Network admin has an enterprise network. He wants to migrate it to the cloud but he is reluctant because clouds don't support MBs and private IPs (absent or limited control available to customers to configure the network). The cloud provider need to reduce the need to rewrite applications when moving them to the cloud. We should allow customers to use private IP addresses that they were using in their enterprise networks. The paper says another key issue is to allow broadcasts - I don't think this is an issue as broadcasts are generally bad and should be avoided unless absolutely necessary. There are ways for getting around ARP and DHCP broadcasts by making them unicasts to the network controller/directory service. Also, you can replace broadcasts with IP multicasts.

Now, CloudNaaS comes into the picture: It asks the admin for the network policy and tries to satisfy the needs of this logical topology using the cloud's physical resources.

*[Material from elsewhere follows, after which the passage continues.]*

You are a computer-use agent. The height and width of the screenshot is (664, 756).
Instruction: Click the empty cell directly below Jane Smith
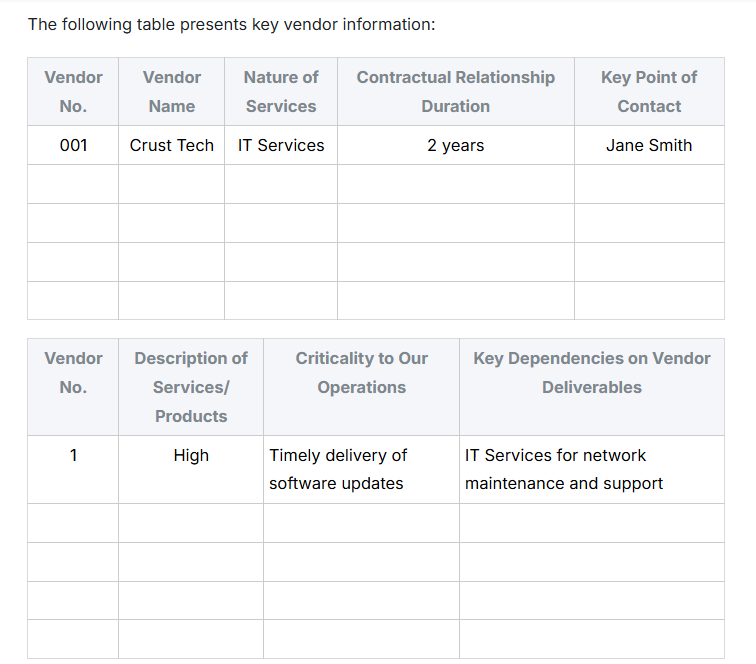point(648,184)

CloudNaaS is an under the cloud implementation i.e. it is implemented by the cloud provider
Allow customer to specify network requirements (nothing new)
1) Tenants specify bandwidth requirements for applications hosted in the cloud.
2) Specify MB traversal

Components:

Cloud controller
Takes user network policy and
Network controller
Monitor and configure the network devices
Decide optimal placement of VMs in the cloud to satisfy network policies - Monitor and change to meet policies

Drawbacks
1) Multiple VMs can have the same private IP address. How do you distinguish between them? Each VM has a public and private IP address and the software switch inside the hypervisor rewrites the IP address of incoming and outgoing packets (How does it work with tunneling). On migration these rules are updated. So, communication still happens using public IP address. To allow MB traversal, CloudNaaS installs rules in software switches of source VM and subsequent MBs which simply tunnel the packet through the policy path. This works but now you will need policy rules at each hop which means changing policies is inflexible, you use more switch memory, installing certain policies is infeasible. You still have to identify the previous hop somehow but the paper does not talk about it.
2) This assumes the MB is a layer 3 device. How do I handle transparent firewalls/NAT? These devices will now have to be installed at choke points (the paper says they provide NAT service at cloud gateway) within the data center network which has disadvantages as explained in PLayer paper.
3) The software switch attached to the MB has to know the privateIP<-->public IP translation for all the hosts of the tenant. Migration is still not seamless. How does a LB work? It can't use DSR/DNAT/Tunneling
4) Bandwidth reservation schemes are not very useful in a cloud with high churn rate. They are either overly conservative and lead to low network utilization or overly lenient and have bad isolation as a result.
5) Not super clear about the communication matrix business and how is VM placement decided using that?
6) The paper does not talk about how the core network topology is set up. It implicitly assumes it somehow works in a scalable manner. The policies are pushed to the edge switches in the hypervisors. The paper suggests the optimization of breaking up the address space and allocating each subnet to servers attached to a ToR. This is exactly what a traditional hierarchical data center looks like (doesn't allow seamless VM migration). Also, migration changes the public IP address of a host and this requires major rewriting of rules on all switches.

Things learnt from the paper
The hardware Openflow switches use expensive and power hungry TCAMs while the software switches use DRAM. As a result the software switch can store many more rules. So, try and push more intelligence to the edge of the network while treating the core as a simple and dumb packet pusher.